Hi, All
I just submitted 100 jobs with panda-ics-gcc47-tilt-stable-blob#18 android images. 4 of them are failed because of the network problem. 3 on panda01 and 1 on panda06. you can see here for the details. https://docs.google.com/a/linaro.org/spreadsheet/ccc?key=0AnxpY5uv-BlNdG9zYT...
For the download problem of image files, I guest we can set the retry number to 5. This time I saw one job on panda01 succeed to download the images files at the 2nd try.
For the network problem, is it just related to the specified board(like panda01), or has relation to the entire network of lab? Anyone has any thoughts about it?

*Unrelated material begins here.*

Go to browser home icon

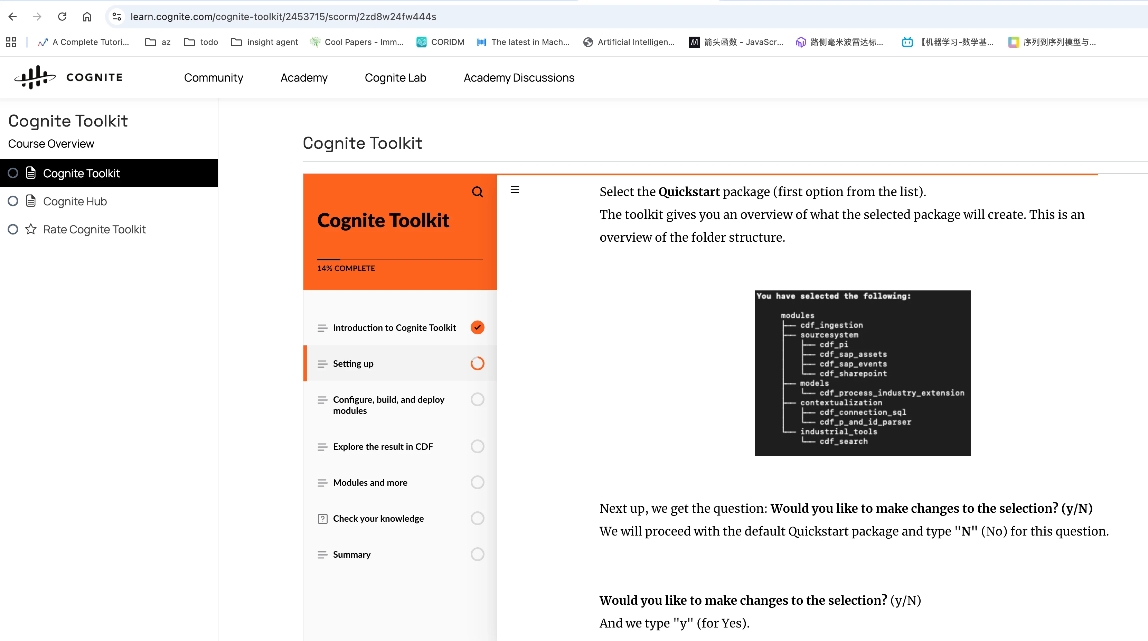[x=87, y=16]

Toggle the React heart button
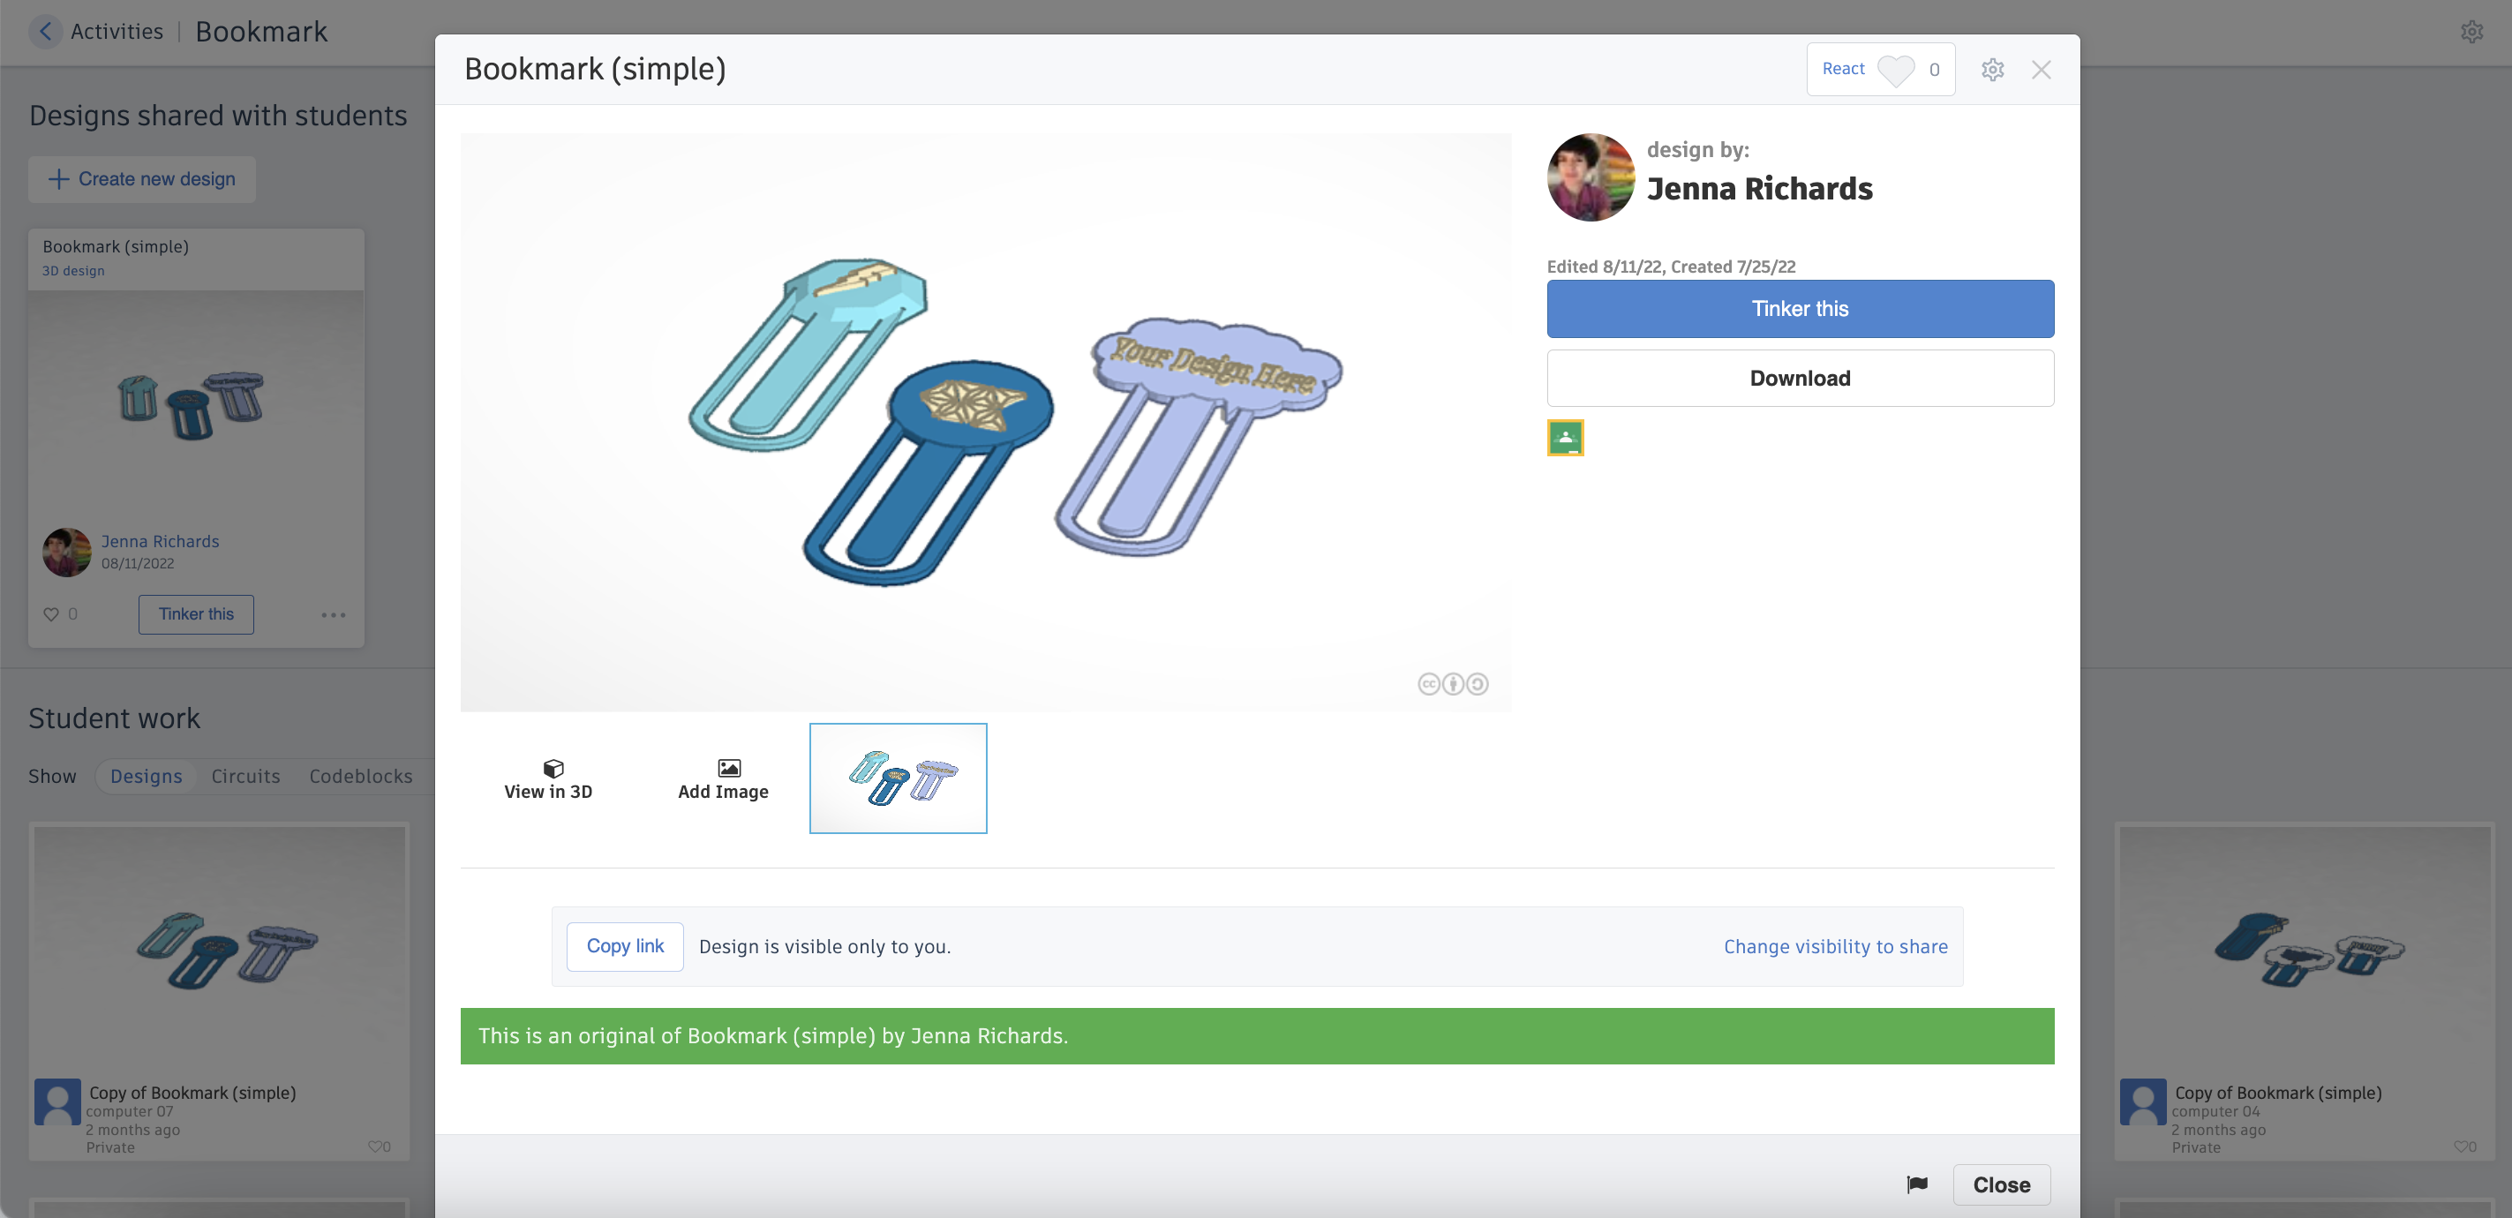pos(1895,69)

And another thing I suggest is that we change to use images of panda stable images in our health job here.
Thanks, Yongqin Liu
On Thu, Jun 7, 2012 at 9:20 AM, YongQin Liu yongqin.liu@linaro.org wrote:
Hi, All
I just submitted 100 jobs with panda-ics-gcc47-tilt-stable-blob#18 android images. 4 of them are failed because of the network problem. 3 on panda01 and 1 on panda06. you can see here for the details. https://docs.google.com/a/linaro.org/spreadsheet/ccc?key=0AnxpY5uv-BlNdG9zYT...
For the download problem of image files, I guest we can set the retry number to 5. This time I saw one job on panda01 succeed to download the images files at the 2nd try.
For the network problem, is it just related to the specified board(like panda01), or has relation to the entire network of lab? Anyone has any thoughts about it?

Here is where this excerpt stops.